Arbeitsmarkt und Beschäftigung

Fachkräftemangel, Vereinbarkeit von Familie und Beruf, interkulturelle Öffnung von Betrieben und Institutionen, Teilhabe an Arbeit und Beschäftigung – selten vollzogen sich Entwicklungen auf dem Arbeitsmarkt vielfältiger und tiefgreifender, als es aktuell der Fall ist.

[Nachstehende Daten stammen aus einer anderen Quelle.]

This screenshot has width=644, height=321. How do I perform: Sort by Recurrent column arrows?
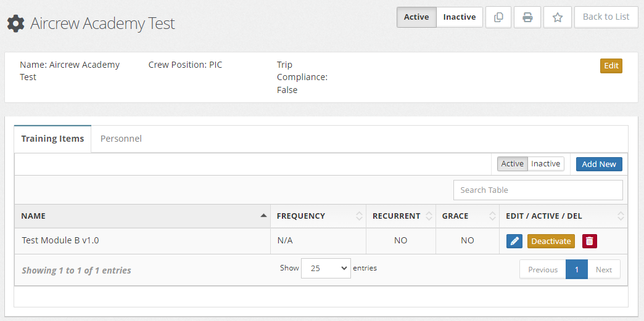click(429, 216)
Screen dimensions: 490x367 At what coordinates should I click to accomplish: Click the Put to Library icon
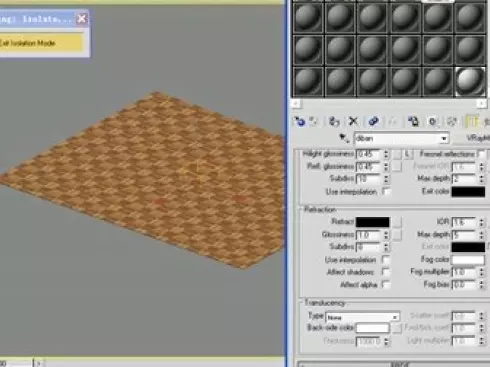(x=413, y=122)
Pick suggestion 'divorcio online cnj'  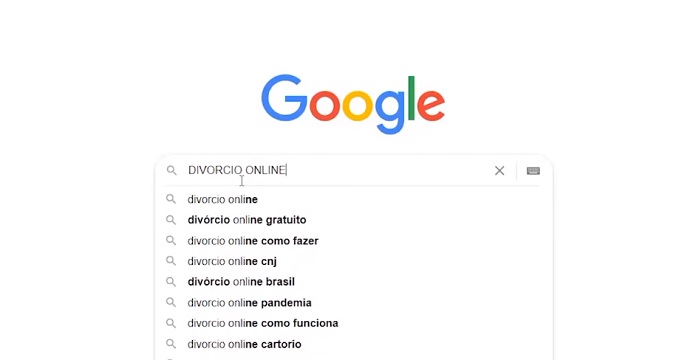tap(354, 261)
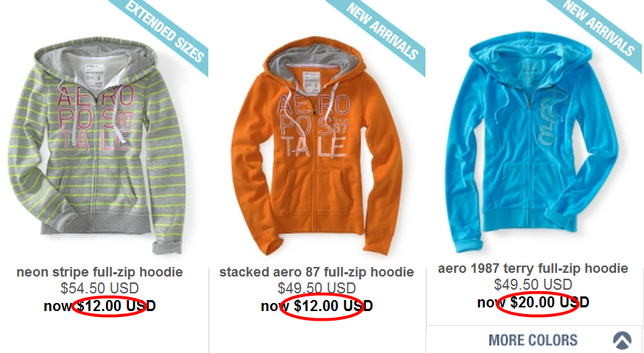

Nicht nur, dass vor dem Hintergrund der Bevölkerungsentwicklung davon auszugehen ist, dass Deutschland im Jahr 2030 fast ein Fünftel weniger Kinder und Jugendliche und zugleich ein Drittel mehr Ältere hat und damit massive Verschiebungen der Erwerbsstruktur einhergehen. Es kann auch schon heute beobachtet werden, dass die Begriffe wie „gute Arbeit“, „sichere Arbeit“ und „faire Arbeit“ in der politischen Diskussion zunehmend von Bedeutung sind. Dahinter steht nichts Geringeres als der Anspruch der Sicherung von nachhaltigen Arbeitsbedingungen für Beschäftigte und Unternehmen.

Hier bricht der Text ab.